>> Begin Entries supplied

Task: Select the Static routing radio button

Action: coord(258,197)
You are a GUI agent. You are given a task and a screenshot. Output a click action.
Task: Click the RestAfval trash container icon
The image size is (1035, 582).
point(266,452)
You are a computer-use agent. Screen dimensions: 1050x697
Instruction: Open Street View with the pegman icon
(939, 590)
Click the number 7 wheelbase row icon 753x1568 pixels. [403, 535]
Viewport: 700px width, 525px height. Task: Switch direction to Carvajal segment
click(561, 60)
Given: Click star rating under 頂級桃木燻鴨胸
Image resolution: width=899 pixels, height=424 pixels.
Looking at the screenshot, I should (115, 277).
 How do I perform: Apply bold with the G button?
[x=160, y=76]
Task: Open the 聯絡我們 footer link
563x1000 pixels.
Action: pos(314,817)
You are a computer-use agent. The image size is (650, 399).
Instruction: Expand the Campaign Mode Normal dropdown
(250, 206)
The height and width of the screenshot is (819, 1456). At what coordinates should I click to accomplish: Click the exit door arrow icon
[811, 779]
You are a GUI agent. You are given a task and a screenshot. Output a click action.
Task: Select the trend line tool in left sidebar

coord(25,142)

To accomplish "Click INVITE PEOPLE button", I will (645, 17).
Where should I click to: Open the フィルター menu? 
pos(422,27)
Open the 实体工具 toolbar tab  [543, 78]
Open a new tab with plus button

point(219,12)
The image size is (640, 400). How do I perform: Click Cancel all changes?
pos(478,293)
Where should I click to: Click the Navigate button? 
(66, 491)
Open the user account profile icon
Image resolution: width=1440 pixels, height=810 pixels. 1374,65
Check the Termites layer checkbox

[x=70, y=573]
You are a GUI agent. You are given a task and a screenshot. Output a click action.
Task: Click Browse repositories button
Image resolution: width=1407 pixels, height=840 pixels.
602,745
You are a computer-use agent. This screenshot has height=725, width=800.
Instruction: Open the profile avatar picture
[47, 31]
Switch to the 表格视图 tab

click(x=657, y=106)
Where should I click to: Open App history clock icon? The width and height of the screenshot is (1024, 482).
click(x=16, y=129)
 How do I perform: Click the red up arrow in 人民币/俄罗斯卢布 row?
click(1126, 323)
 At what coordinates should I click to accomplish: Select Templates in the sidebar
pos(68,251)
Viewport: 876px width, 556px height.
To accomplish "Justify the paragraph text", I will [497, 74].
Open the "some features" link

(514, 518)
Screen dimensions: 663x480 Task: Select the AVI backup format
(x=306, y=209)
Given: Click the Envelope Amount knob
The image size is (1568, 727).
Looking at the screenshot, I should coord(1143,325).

>> End Entries supplied

Task to complete: Reproduce the lines from the first one through the line containing "Action: pos(314,817)", swapping "radio button" for "option button" and leaving everything else unchanged.

Answer:
Task: Select the Static routing option button

Action: coord(258,197)
You are a GUI agent. You are given a task and a screenshot. Output a click action.
Task: Click the RestAfval trash container icon
The image size is (1035, 582).
point(266,452)
You are a computer-use agent. Screen dimensions: 1050x697
Instruction: Open Street View with the pegman icon
(939, 590)
Click the number 7 wheelbase row icon 753x1568 pixels. [403, 535]
Viewport: 700px width, 525px height. Task: Switch direction to Carvajal segment
click(561, 60)
Given: Click star rating under 頂級桃木燻鴨胸
Image resolution: width=899 pixels, height=424 pixels.
Looking at the screenshot, I should (115, 277).
 How do I perform: Apply bold with the G button?
[x=160, y=76]
Task: Open the 聯絡我們 footer link
563x1000 pixels.
Action: pos(314,817)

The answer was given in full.